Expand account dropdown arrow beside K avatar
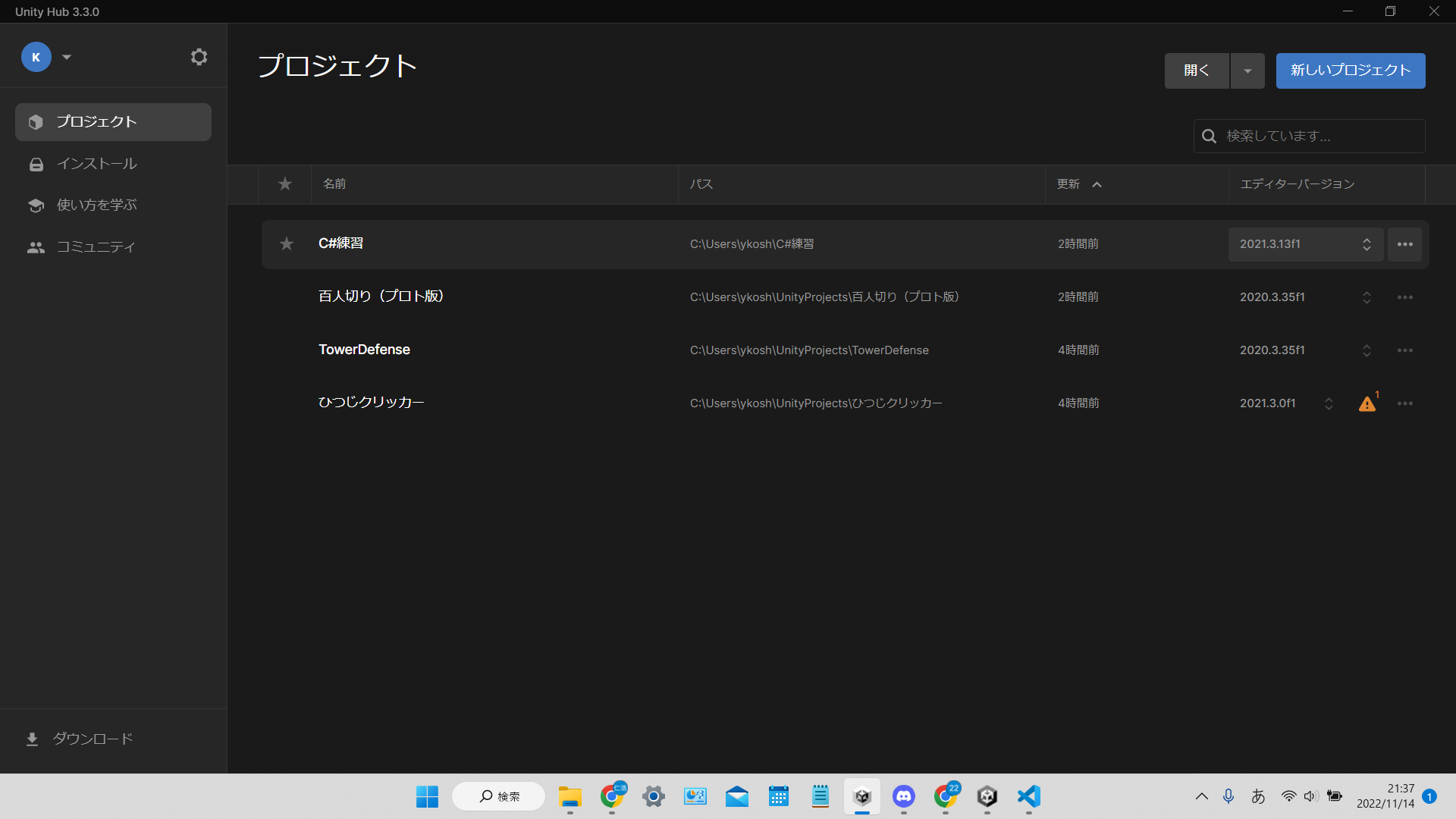The height and width of the screenshot is (819, 1456). click(67, 57)
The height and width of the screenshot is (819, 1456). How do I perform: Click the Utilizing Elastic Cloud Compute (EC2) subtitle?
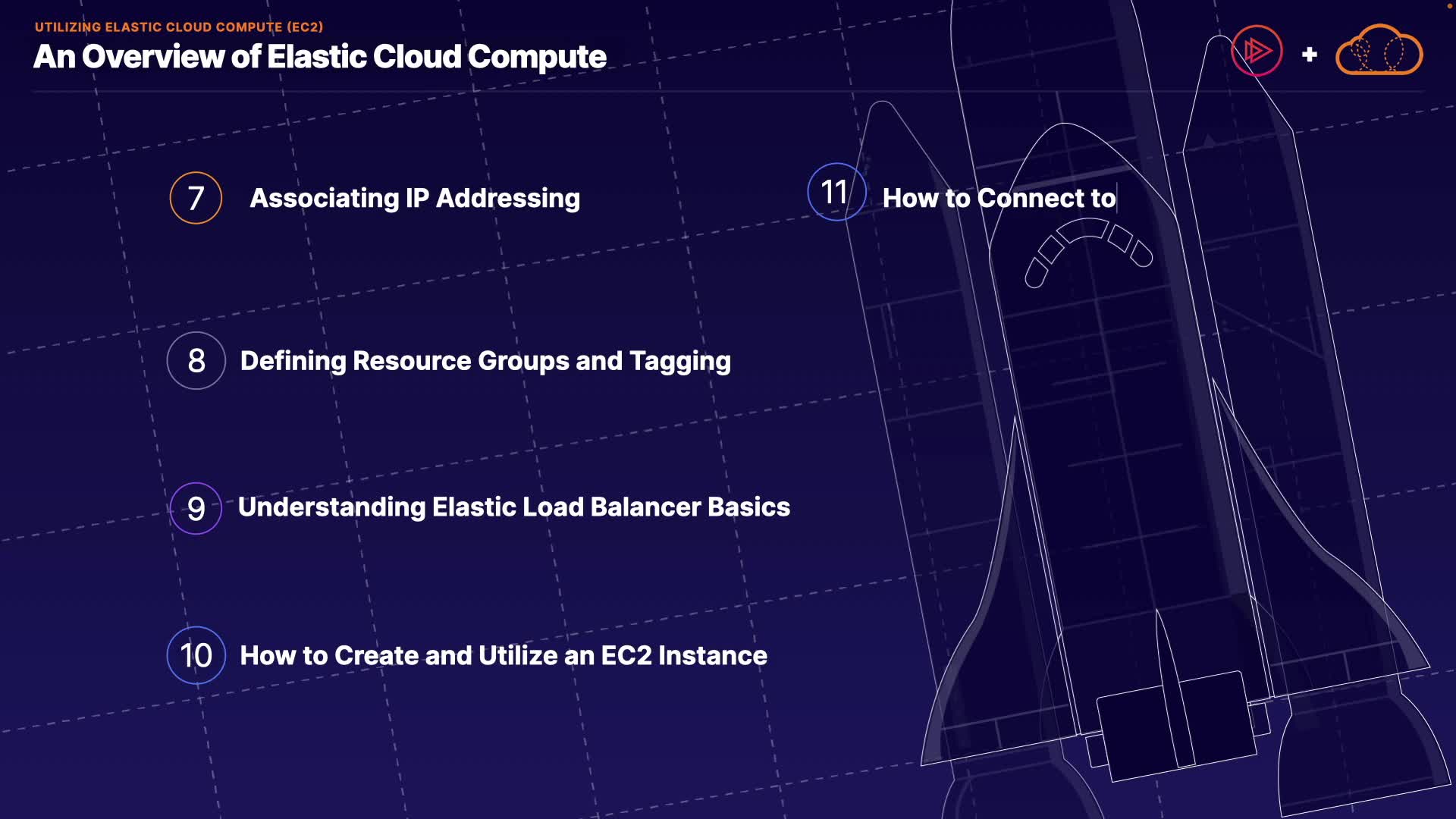pyautogui.click(x=179, y=27)
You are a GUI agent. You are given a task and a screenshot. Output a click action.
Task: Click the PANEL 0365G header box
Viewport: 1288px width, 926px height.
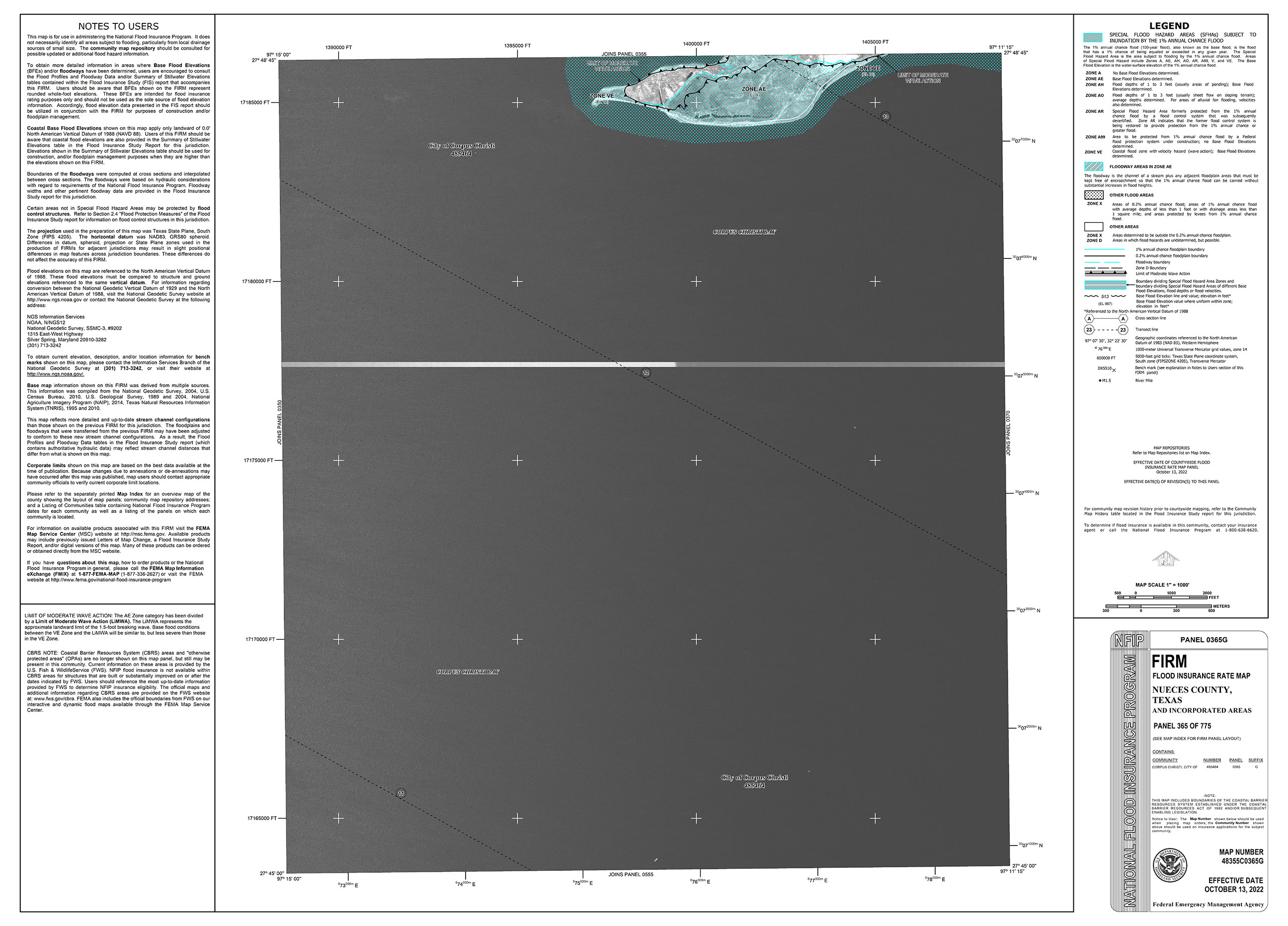1204,640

++++++++

Give back the listing unchanged. Strip out the pictures.

Expand account dropdown arrow beside K avatar
The height and width of the screenshot is (819, 1456). click(67, 57)
The height and width of the screenshot is (819, 1456). How do I perform: Click the Utilizing Elastic Cloud Compute (EC2) subtitle?
pyautogui.click(x=179, y=27)
You are a GUI agent. You are given a task and a screenshot. Output a click action.
Task: Click the PANEL 0365G header box
Viewport: 1288px width, 926px height.
1204,640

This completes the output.